AMD's position in the graphics market continues to be a tricky one. Although the company has important design wins in the console space—both the PlayStation 4 and Xbox One are built around AMD CPUs with integrated AMD GPUs—its position in the PC space is a little more precarious. Nvidia currently has the outright performance lead, and perhaps more problematically, many games are to a greater or lesser extent optimized for Nvidia GPUs. One of the chief culprits here is Nvidia's GameWorks software, a proprietary library of useful tools for game development—things like realistic hair and shadows, and physics processing for destructible environments—that is optimized for Nvidia's cards. When GameWorks games are played on AMD systems, they can often do so with reduced performance or graphical quality.
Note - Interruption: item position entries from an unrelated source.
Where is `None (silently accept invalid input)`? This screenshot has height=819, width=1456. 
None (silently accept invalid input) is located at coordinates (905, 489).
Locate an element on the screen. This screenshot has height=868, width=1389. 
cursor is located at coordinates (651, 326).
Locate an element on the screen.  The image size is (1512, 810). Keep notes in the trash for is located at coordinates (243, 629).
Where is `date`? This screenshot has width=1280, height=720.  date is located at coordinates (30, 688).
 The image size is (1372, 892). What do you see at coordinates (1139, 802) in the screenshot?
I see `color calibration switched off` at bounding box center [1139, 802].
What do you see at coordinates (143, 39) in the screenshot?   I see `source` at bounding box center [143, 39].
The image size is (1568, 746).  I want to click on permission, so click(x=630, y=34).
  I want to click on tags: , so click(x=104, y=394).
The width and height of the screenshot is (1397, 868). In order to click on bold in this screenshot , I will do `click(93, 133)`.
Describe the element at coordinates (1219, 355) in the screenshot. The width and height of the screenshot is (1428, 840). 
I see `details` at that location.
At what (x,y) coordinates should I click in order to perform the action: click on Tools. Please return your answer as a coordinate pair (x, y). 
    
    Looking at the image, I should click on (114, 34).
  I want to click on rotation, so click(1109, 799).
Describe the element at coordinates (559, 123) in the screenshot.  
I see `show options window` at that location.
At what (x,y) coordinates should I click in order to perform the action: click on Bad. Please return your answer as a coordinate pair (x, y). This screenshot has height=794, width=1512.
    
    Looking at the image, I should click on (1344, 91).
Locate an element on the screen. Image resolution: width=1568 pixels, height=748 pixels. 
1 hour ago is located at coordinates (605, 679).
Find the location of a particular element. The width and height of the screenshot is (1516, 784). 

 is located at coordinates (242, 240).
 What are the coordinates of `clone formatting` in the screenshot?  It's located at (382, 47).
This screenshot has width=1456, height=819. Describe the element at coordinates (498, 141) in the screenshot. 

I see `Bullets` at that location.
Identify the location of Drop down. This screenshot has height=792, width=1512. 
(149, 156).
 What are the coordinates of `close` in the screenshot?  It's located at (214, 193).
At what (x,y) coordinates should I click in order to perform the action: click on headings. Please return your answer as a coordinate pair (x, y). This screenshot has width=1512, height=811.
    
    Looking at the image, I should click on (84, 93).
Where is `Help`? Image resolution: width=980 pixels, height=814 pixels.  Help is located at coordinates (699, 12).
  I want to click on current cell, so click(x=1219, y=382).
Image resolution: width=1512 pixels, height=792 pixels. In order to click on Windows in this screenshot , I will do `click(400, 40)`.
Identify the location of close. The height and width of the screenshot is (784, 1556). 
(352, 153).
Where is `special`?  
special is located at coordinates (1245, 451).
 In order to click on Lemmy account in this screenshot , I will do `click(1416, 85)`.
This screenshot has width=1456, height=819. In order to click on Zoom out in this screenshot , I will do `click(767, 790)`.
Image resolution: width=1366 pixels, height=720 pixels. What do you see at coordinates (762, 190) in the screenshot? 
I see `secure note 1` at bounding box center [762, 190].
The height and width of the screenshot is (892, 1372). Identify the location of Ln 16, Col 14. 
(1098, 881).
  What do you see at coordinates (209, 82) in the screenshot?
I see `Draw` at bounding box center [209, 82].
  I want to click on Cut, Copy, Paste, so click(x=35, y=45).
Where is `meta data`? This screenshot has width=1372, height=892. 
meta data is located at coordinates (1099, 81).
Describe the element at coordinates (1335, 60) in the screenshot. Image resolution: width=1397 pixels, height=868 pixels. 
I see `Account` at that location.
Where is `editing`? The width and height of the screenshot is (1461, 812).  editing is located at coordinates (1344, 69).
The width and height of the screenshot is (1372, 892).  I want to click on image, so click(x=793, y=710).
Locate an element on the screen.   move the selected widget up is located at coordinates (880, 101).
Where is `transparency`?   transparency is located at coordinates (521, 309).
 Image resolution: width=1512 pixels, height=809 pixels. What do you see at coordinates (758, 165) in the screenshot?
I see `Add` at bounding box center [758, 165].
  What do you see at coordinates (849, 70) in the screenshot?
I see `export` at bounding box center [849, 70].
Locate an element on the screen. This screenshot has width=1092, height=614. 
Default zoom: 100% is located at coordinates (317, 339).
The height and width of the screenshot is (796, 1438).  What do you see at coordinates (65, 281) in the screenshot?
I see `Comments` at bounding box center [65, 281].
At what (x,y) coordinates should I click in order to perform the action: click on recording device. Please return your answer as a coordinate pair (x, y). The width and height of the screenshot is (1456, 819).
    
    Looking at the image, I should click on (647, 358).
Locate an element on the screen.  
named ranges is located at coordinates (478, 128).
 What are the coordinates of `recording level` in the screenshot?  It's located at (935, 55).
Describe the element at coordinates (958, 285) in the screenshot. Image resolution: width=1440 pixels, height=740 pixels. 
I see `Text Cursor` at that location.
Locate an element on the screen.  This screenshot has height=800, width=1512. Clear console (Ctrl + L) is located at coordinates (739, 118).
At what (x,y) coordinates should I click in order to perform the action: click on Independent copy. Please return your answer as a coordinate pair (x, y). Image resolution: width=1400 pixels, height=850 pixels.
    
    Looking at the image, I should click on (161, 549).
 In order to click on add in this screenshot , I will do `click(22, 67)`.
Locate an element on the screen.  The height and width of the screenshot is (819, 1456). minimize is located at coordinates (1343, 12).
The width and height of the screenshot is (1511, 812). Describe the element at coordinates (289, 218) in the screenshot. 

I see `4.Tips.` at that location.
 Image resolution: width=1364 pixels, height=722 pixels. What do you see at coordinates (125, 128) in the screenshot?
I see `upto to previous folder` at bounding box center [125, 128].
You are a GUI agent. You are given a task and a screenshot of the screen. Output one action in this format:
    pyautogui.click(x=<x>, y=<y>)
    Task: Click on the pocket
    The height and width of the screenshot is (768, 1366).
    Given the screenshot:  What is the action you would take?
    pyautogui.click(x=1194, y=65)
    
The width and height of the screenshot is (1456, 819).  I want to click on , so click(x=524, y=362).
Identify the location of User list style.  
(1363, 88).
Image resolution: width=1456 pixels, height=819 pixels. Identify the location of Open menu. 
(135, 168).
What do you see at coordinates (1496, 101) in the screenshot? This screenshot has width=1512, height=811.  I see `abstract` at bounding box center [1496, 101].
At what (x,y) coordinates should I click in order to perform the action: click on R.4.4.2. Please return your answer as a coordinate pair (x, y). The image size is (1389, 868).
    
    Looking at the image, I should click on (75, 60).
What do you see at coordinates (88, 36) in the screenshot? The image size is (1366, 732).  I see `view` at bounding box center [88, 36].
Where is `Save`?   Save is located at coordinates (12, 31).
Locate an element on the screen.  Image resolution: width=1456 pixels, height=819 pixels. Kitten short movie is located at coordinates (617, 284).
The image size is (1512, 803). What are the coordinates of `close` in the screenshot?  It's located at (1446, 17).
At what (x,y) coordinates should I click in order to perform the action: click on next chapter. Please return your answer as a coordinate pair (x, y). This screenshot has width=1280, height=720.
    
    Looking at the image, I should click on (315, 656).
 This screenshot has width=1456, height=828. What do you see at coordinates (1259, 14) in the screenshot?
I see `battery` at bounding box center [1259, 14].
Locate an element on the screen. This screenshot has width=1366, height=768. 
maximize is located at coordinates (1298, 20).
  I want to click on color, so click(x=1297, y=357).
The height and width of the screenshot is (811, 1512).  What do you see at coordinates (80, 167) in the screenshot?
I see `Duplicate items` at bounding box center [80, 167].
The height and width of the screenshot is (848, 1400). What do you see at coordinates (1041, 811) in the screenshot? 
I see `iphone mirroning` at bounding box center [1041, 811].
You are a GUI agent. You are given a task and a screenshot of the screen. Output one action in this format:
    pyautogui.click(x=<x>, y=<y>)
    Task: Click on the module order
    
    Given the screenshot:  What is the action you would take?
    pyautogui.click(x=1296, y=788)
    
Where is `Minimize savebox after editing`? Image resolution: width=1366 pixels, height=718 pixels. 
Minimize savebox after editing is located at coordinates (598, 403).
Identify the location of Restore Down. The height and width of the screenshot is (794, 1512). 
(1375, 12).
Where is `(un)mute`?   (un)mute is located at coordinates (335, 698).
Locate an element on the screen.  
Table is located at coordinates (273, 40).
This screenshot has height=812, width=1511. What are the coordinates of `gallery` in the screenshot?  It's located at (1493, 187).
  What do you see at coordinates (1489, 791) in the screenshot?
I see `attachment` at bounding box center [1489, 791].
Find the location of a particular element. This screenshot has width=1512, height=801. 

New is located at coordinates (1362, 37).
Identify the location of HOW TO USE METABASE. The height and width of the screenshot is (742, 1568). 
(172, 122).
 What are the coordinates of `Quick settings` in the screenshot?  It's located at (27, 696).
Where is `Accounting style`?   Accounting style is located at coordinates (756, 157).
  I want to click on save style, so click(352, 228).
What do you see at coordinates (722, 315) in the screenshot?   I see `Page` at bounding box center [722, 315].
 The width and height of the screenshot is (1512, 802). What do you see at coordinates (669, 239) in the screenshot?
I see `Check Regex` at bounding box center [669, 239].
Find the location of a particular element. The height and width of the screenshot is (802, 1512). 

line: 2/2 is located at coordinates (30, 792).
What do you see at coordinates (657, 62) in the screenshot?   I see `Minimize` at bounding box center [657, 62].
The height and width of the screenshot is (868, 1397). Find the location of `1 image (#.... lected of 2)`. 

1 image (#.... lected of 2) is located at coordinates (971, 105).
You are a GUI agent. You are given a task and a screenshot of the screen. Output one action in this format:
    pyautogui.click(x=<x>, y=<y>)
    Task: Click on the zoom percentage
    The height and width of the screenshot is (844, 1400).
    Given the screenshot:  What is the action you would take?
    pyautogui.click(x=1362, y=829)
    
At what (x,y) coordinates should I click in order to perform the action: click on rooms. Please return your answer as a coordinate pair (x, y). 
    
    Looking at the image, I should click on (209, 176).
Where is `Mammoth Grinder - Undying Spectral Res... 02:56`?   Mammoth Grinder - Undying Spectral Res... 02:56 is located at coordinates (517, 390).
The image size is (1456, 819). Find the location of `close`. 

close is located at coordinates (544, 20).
To combat this, AMD is today announcing GPUOpen, a comparable set of tools to GameWorks. As the name would suggest, however, there's a key difference between GPUOpen and GameWorks: GPUOpen will, when it is published in January, be open source. AMD will use the permissive MIT license, allowing GPUOpen code to be used without any practical restriction in both open and closed source applications, and will publish all code on GitHub.

Making the libraries open source should make AMD's library much more appealing than it currently is. AMD already has offerings in this space; in particular, its TressFX library handles fur and hair generation in a manner comparable to Nvidia's HairWorks. Developers can, if they take the time and effort, even include both; the PC release of Grand Theft Auto V has both TressFX and HairWorks support. But this is extra work, and many developers won't bother. This tends to leave one or other GPU vendor at a disadvantage.